The category misplacement
Many brands are placed in the wrong category by AI — sometimes a step removed ("payment processor" when they should be "expense management"), sometimes completely wrong. Category misplacement means you're never in the shortlist for your actual market.
The comparison gap
When AI is asked "[Brand] vs [Competitor]" for well-known competitors, it knows both well. For smaller competitors it may know one and miss the other entirely. Brands that appear alongside well-cited competitors benefit from the association.
The "founded in" problem
AI frequently hallucinates founding dates, funding rounds, or team members for mid-market brands. This isn't just trivia — it affects perceived credibility and recommendation confidence. Accuracy here requires active Wikipedia maintenance and authoritative content.

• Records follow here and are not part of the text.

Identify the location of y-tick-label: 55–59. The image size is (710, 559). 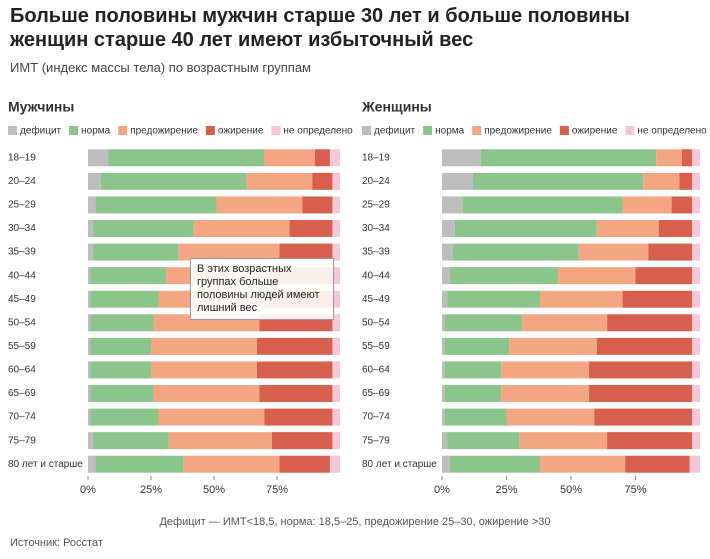
(376, 346).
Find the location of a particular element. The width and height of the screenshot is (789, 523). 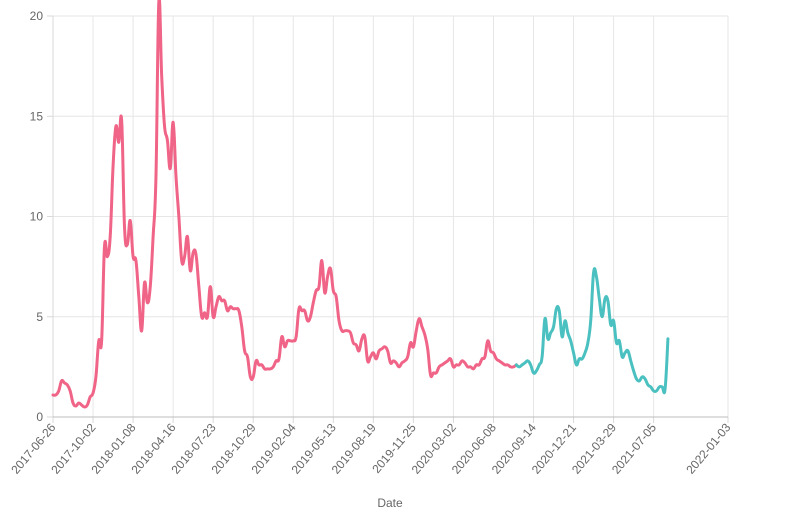

y-tick-label: 20 is located at coordinates (37, 16).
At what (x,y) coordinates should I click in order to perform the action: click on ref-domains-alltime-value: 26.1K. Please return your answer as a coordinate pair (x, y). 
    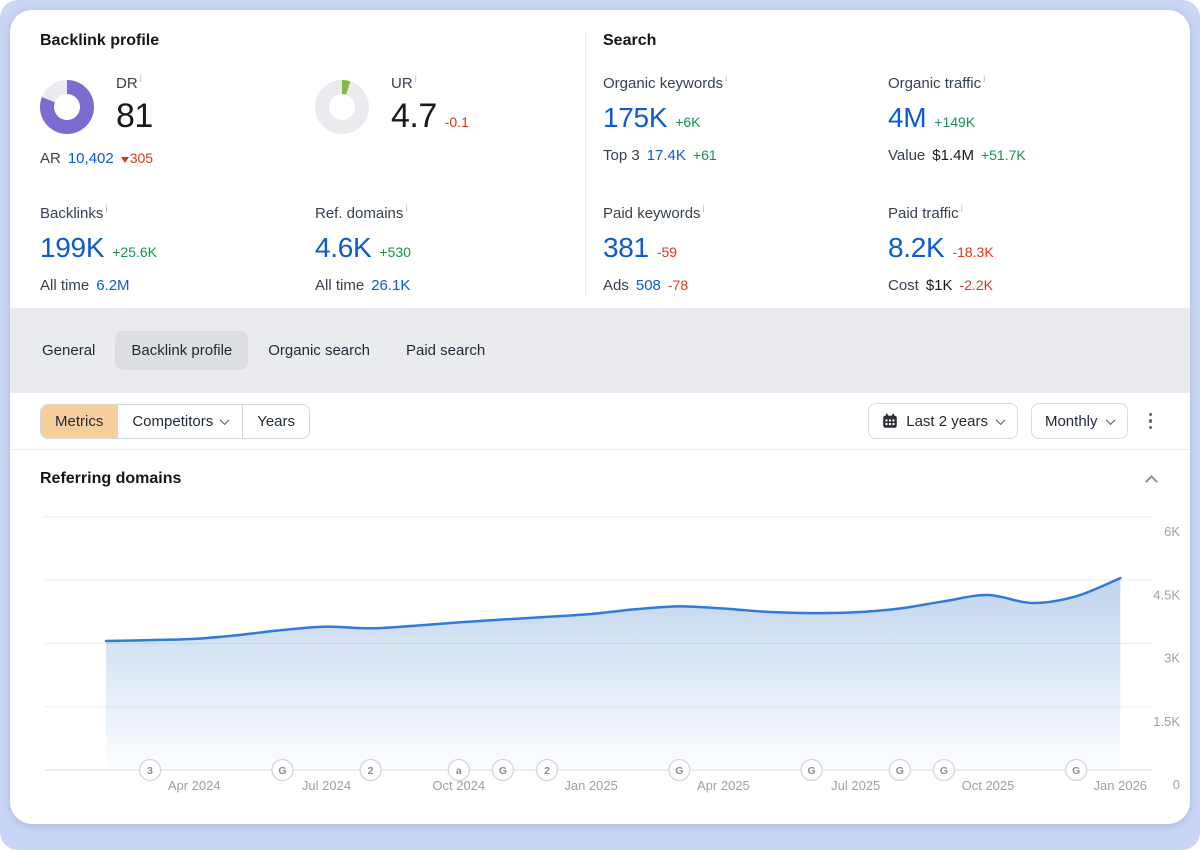
    Looking at the image, I should click on (391, 286).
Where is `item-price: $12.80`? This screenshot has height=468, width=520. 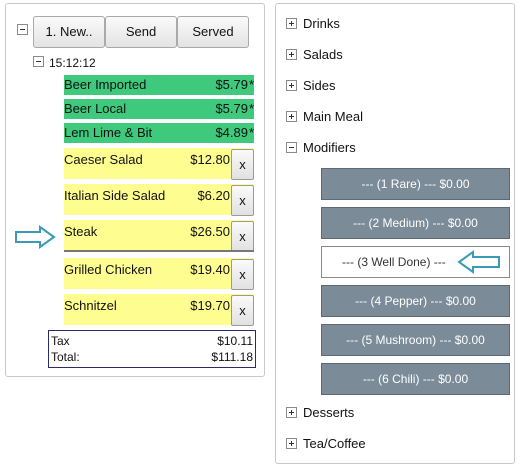
item-price: $12.80 is located at coordinates (210, 160).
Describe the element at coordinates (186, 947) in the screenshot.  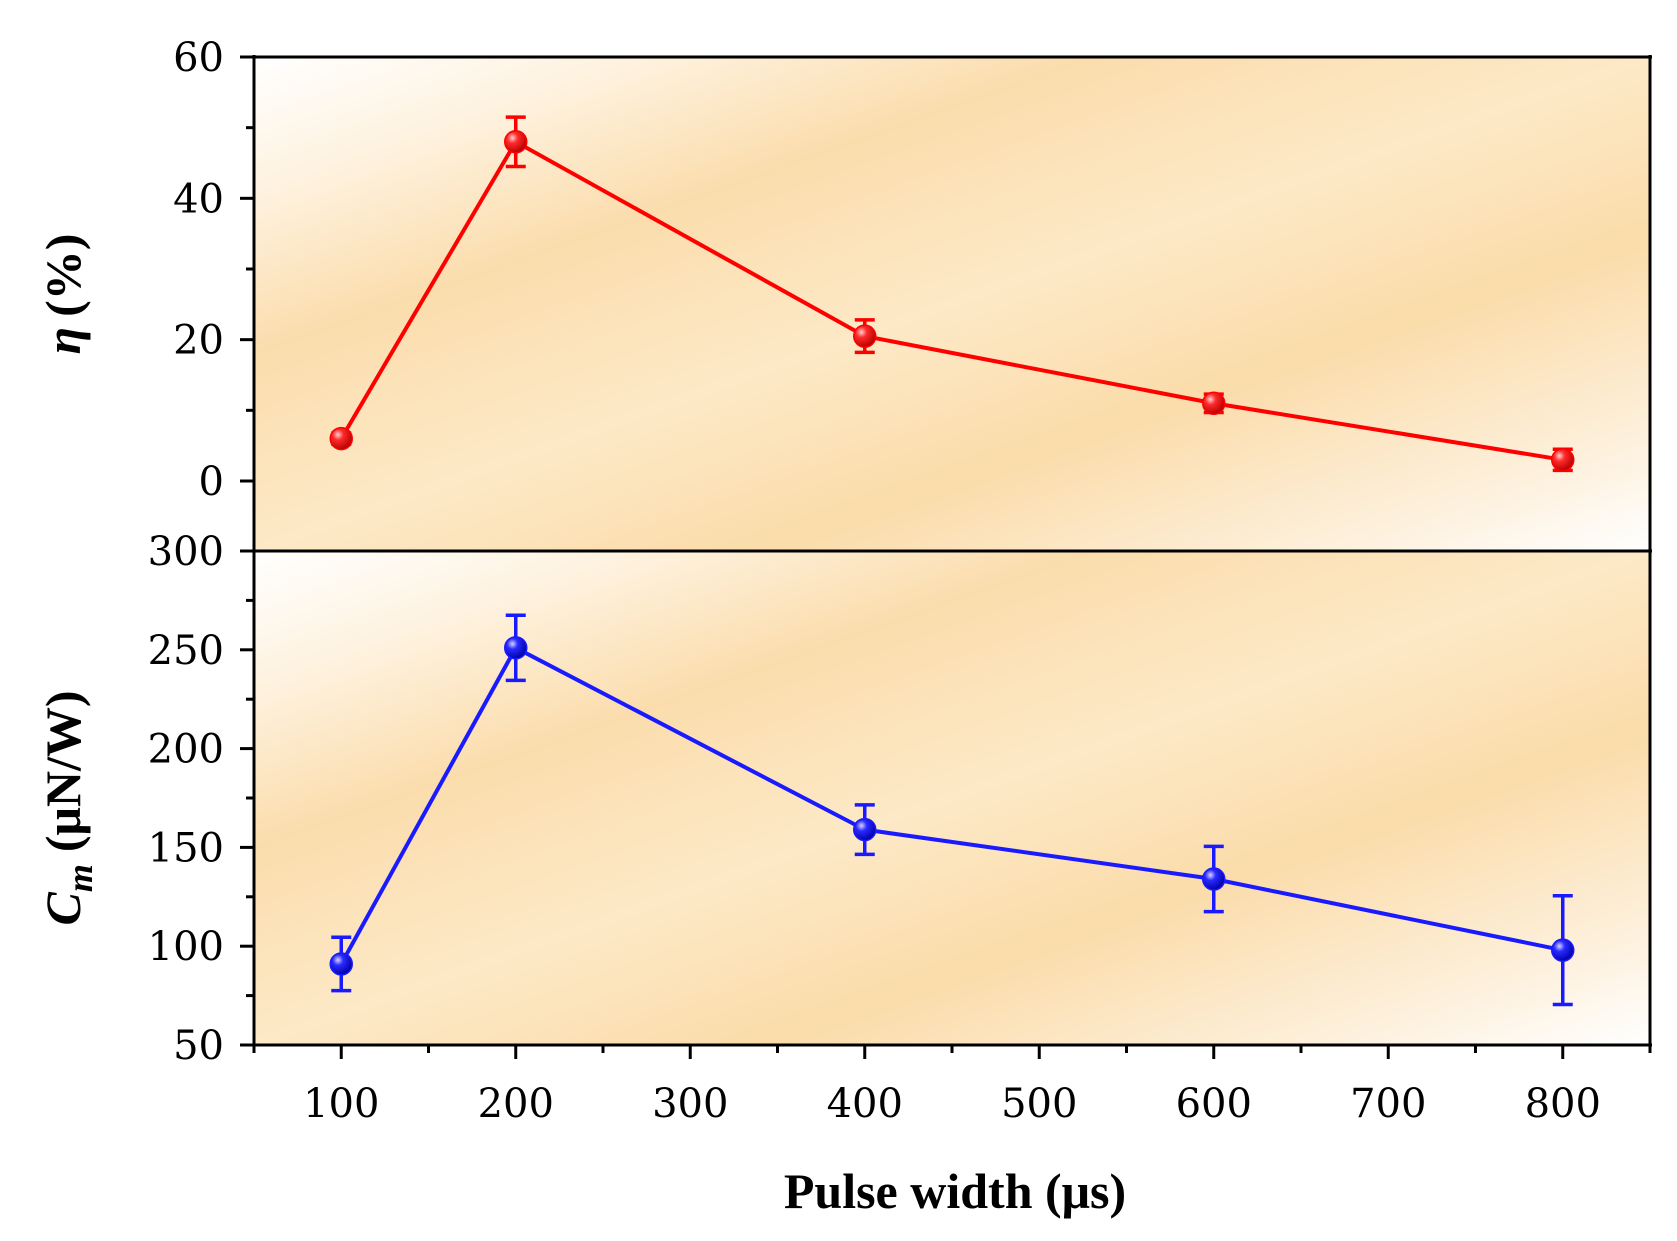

Across 50+ brand audits, the median score is under 20 out of 100. Most brands are invisible in at least two of the four major platforms, and even the brands that score well on "mentioned" score poorly on "cited with link" — which means they appear in AI answers but without a direct path back to their website. That's a conversion leak.
From Audit to Action
The audit tells you where you stand. The next question is what to do about it.
AI platforms cite brands that appear in structured data, authoritative backlinks, community mentions, review platforms, and press coverage. The signals are specific and buildable — there's no mystery to it, just work. Brands that score poorly on the audit have a clear improvement path: study the patterns of brands that score well, then engineer the same signals.
The first thing most brands discover after running the manual audit: it's tedious. Four platforms, consistent queries, recording results. It's also revealing — you now know exactly where you stand, which is worth the 30 minutes.